CHALLENGE 1 => Reproduce the MOT predictor documentation word for word from "# 2. Install" to "without any credentials.".
CHALLENGE 2 => Resume the MOT predictor documentation, writing on from its last line.

SOURCE TEXT =>
** START **
GET /api/mot-history?vrm={plate}

Server-side proxy to the DVSA Trade API. Performs OAuth2 client-credentials authentication, caches the token, and returns the raw DVSA vehicle + MOT test history payload.

GET /api/mot-history?vrm=AB12CDE

Also accepts ?registration= as an alias.

Success response: DVSA payload including make, model, fuelType, firstUsedDate, motTests[] (with completedDate, testResult, odometerValue, expiryDate).

Error response:

{
  "error": "DVSA request failed",
  "dvsa_status": 404,
  "dvsa_response": { "errorCode": "...", "errorMessage": "Vehicle not found" }
}

Getting started

Prerequisites

  • Node.js ≥ 18 (for the API)
  • Python 3.11 (for ML training only — not needed to run the app)
  • A Vercel account (or any Node.js-compatible host)
  • DVSA Trade API credentials (see Environment variables)

Local development

# 1. Clone
git clone https://github.com/kamrangul87/autodun-mot-predictor.git
cd autodun-mot-predictor

# 2. Install Vercel CLI
npm install -g vercel

# 3. Copy and fill in environment variables
cp .env.example .env.local
# Edit .env.local with your DVSA credentials

# 4. Run locally (serves /public as static + /api as serverless)
vercel dev

The app is now running at http://localhost:3000.

Note: Without DVSA credentials the number plate lookup returns a 500 error. The manual form (age + mileage inputs) and /api/predict endpoint work without any credentials.

Run the ML training pipeline

# Install Python dependencies
pip install -r ml/requirements.txt

# Clean raw data (DVSA-style CSV)
** END **
AVAILABLE DATA =>
** START **
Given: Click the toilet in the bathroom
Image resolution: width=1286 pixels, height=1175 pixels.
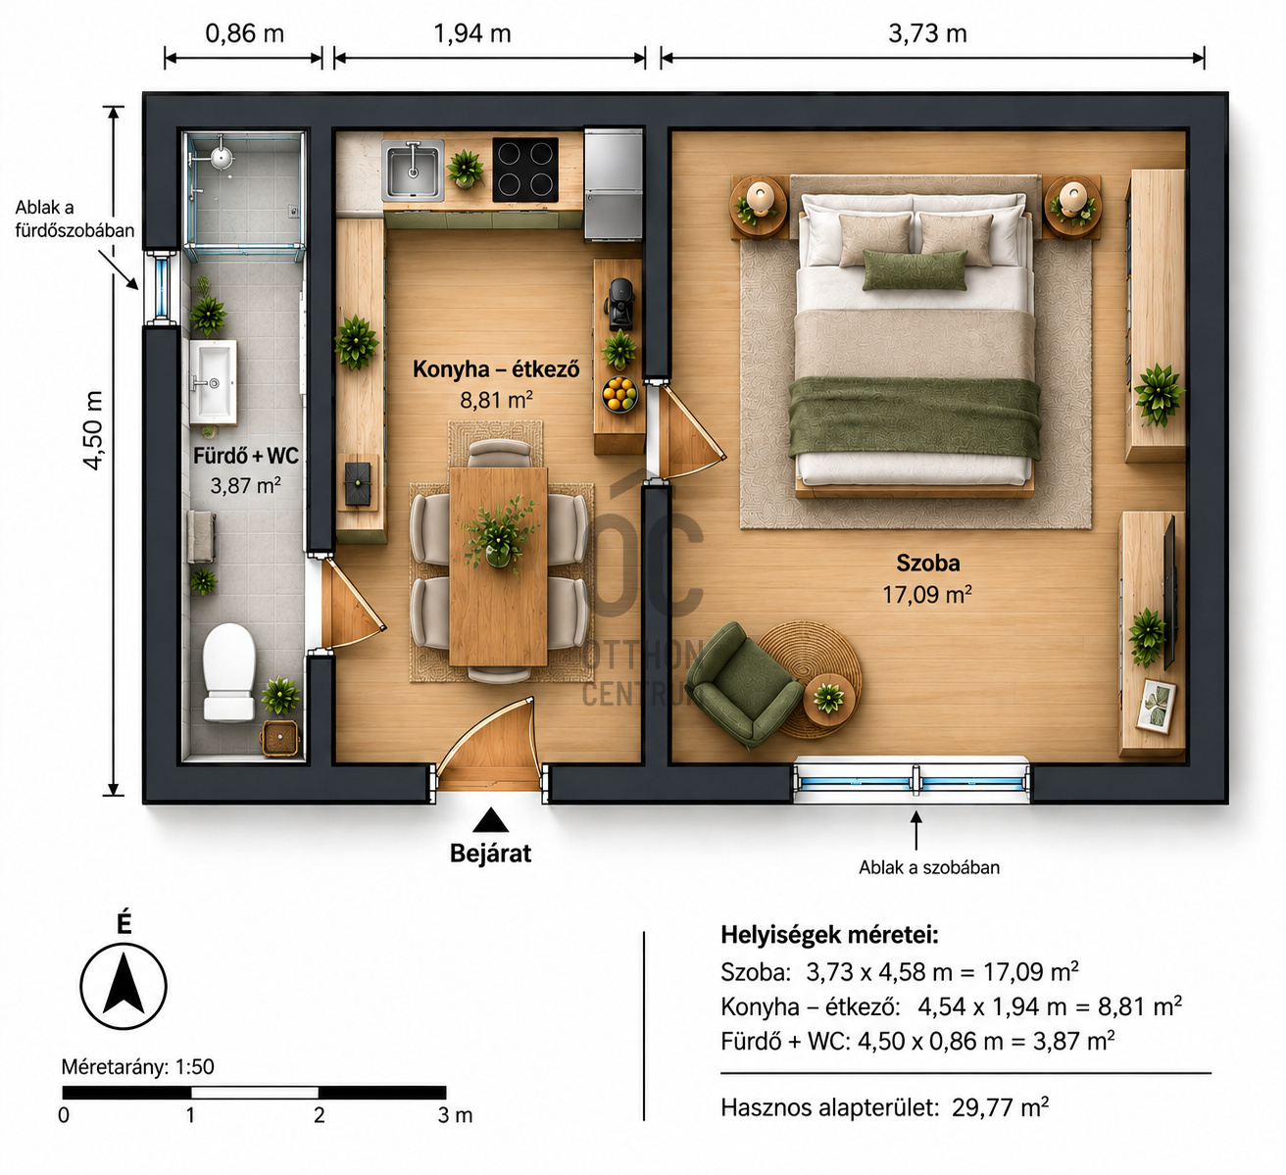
** END **
WRITTEN REPLY 1 =>
# 2. Install Vercel CLI
npm install -g vercel

# 3. Copy and fill in environment variables
cp .env.example .env.local
# Edit .env.local with your DVSA credentials

# 4. Run locally (serves /public as static + /api as serverless)
vercel dev

The app is now running at http://localhost:3000.

Note: Without DVSA credentials the number plate lookup returns a 500 error. The manual form (age + mileage inputs) and /api/predict endpoint work without any credentials.

WRITTEN REPLY 2 =>
python ml/scripts/clean_data.py

# Train the model — outputs ml/models/mot_model_v2.json
python ml/scripts/train_mot_v2.py

The JSON model is loaded by api/predict.js on the next cold-start (or Vercel redeploy).


Environment variables

Copy .env.example to .env.local for local dev, or set these in your Vercel project settings for production.

Variable Required Description Example
DVSA_TOKEN_URL OAuth2 token endpoint https://login.microsoftonline.com/{tenant}/oauth2/v2.0/token
DVSA_CLIENT_ID OAuth2 application (client) ID xxxxxxxx-xxxx-xxxx-xxxx-xxxxxxxxxxxx
DVSA_CLIENT_SECRET OAuth2 client secret your-client-secret
DVSA_API_KEY DVSA API key sent as X-API-Key header your-dvsa-api-key
DVSA_SCOPE OAuth2 scope (defaults shown) https://tapi.dvsa.gov.uk/.default
DVSA_API_BASE DVSA API base URL (defaults shown) https://history.mot.api.gov.uk

Never commit real credentials. All secrets should be stored in Vercel environment variables or a local .env.local file that is gitignored.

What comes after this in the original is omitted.